--- ACTIVITY ---
Please retype exactly the lines from the one containing "Screen dimensions: 1010x761" through the end of the records, leaving out the pictures.

Stored items
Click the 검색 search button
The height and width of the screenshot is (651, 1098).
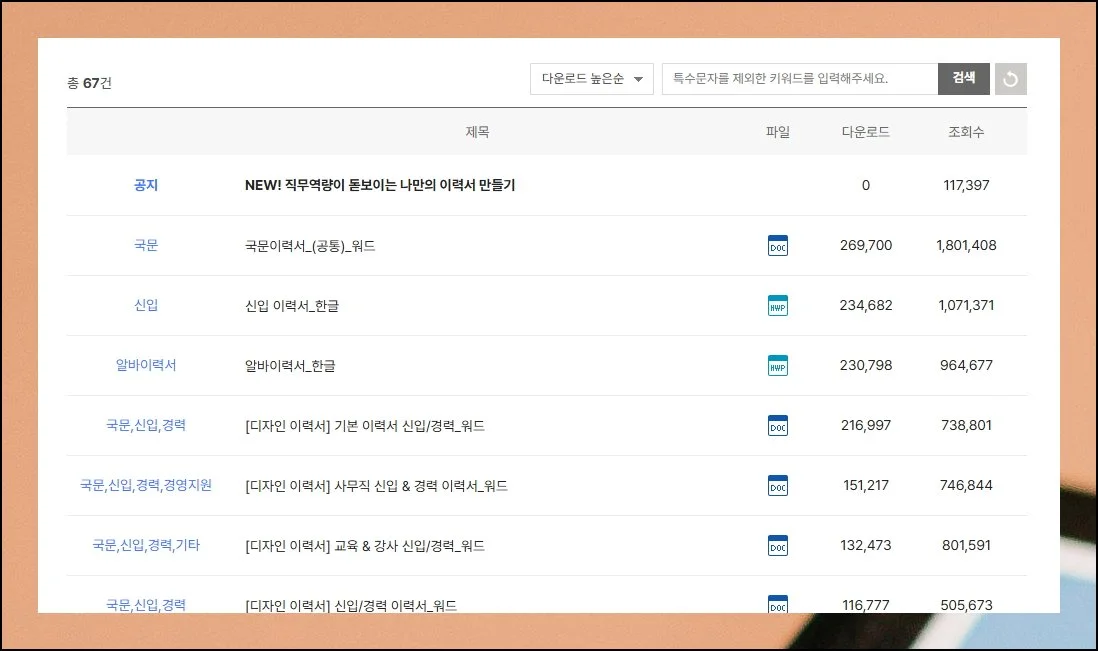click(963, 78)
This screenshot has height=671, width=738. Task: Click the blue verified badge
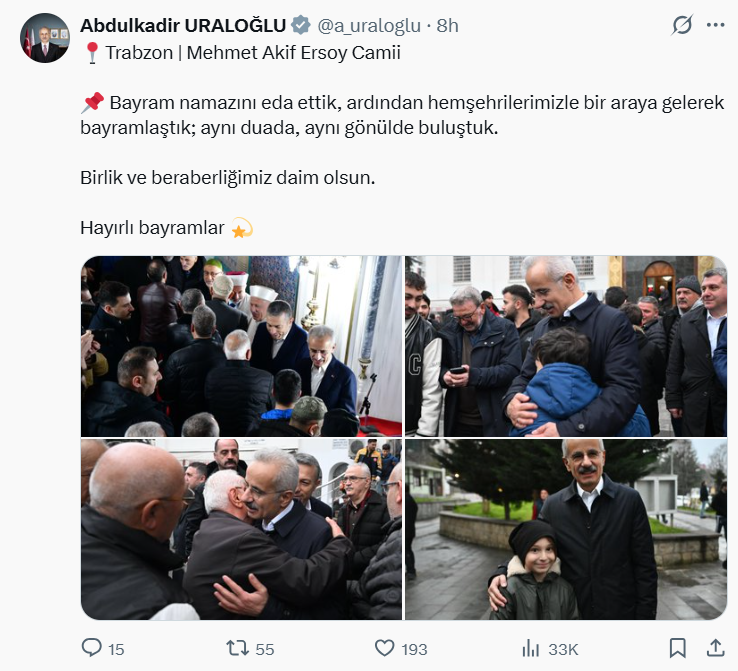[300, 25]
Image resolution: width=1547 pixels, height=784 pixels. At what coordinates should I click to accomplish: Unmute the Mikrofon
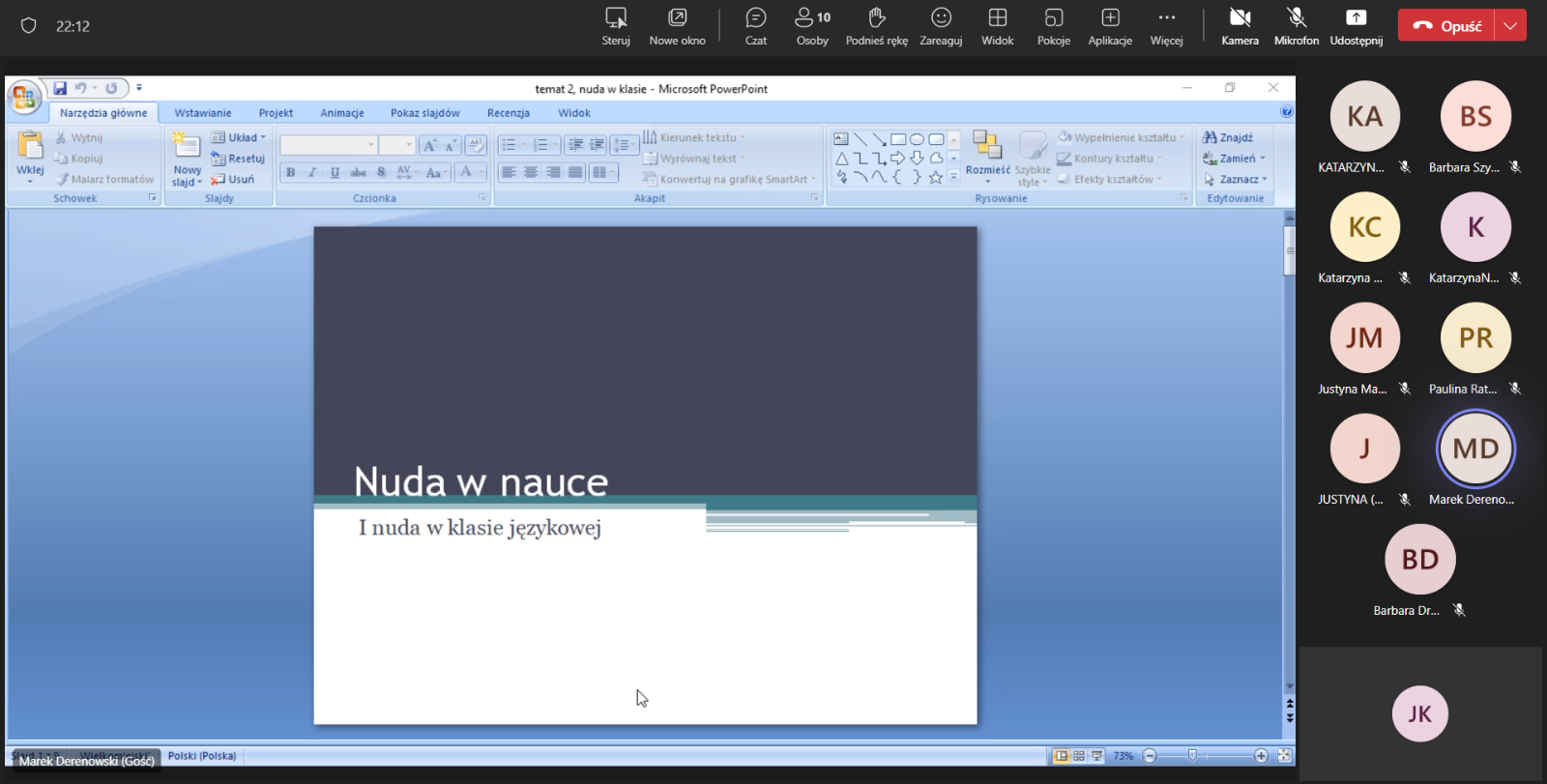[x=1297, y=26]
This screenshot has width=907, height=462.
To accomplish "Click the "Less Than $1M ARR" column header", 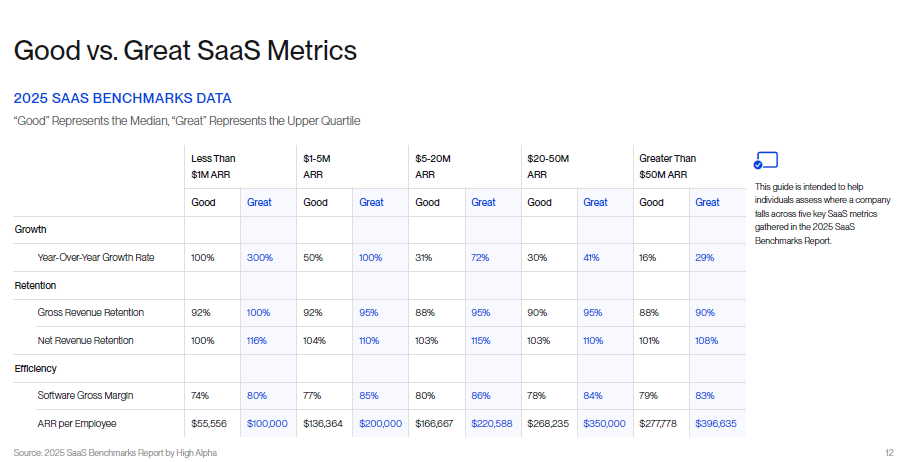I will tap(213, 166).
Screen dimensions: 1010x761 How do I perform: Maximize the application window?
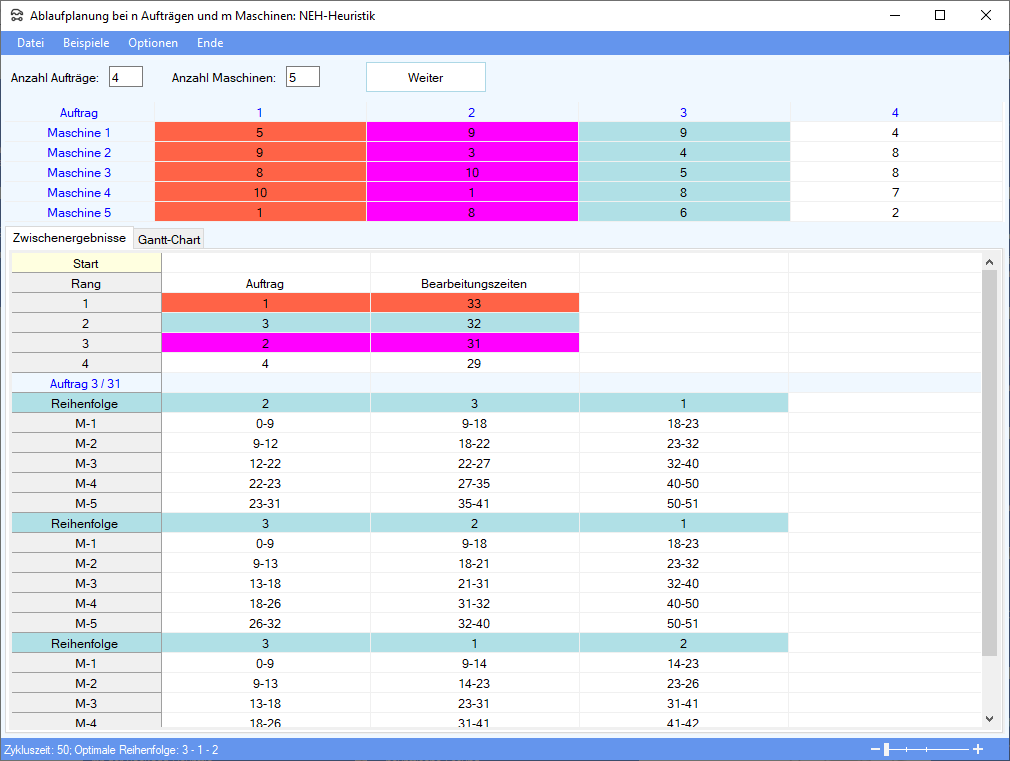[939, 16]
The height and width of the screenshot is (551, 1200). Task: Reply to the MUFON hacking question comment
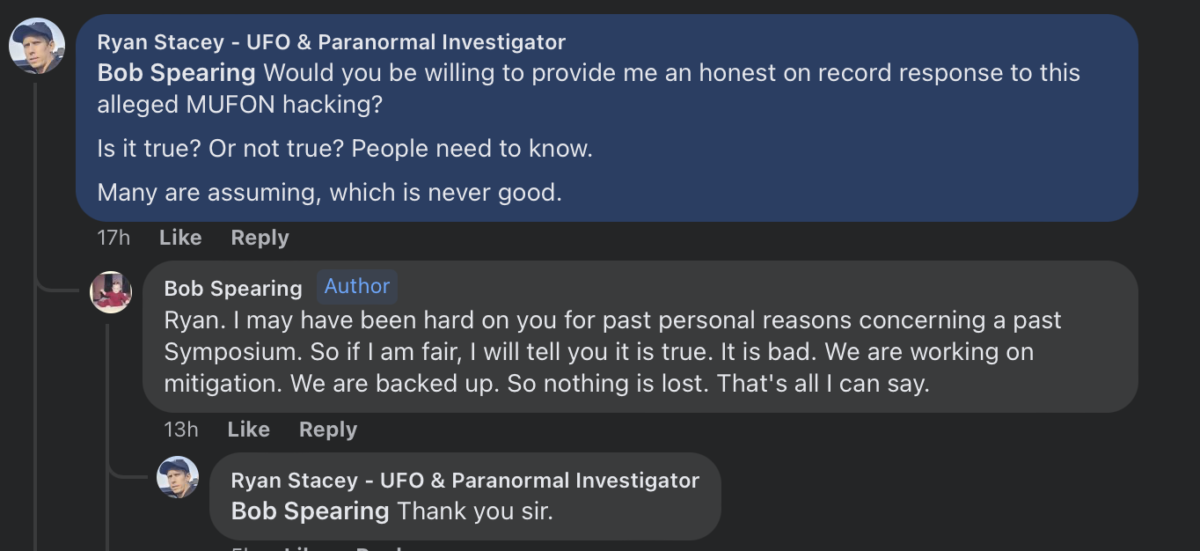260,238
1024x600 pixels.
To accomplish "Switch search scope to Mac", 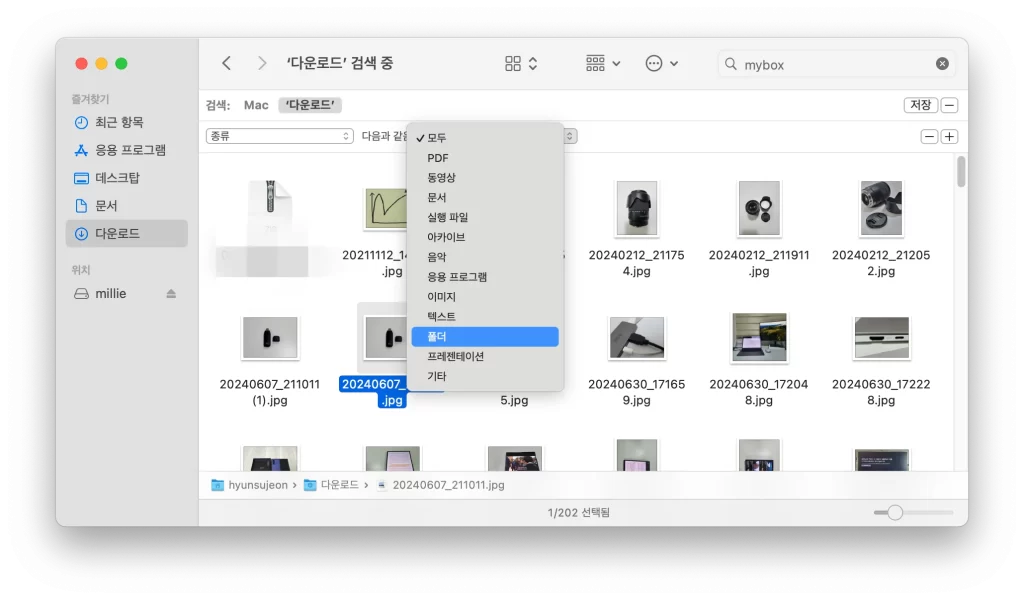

--- RESPONSE ---
Screen dimensions: 1010x761 How do I perform: Maximize the application window?
[939, 16]
The height and width of the screenshot is (551, 1200). Task: Reply to the MUFON hacking question comment
260,238
1024x600 pixels.
To accomplish "Switch search scope to Mac", 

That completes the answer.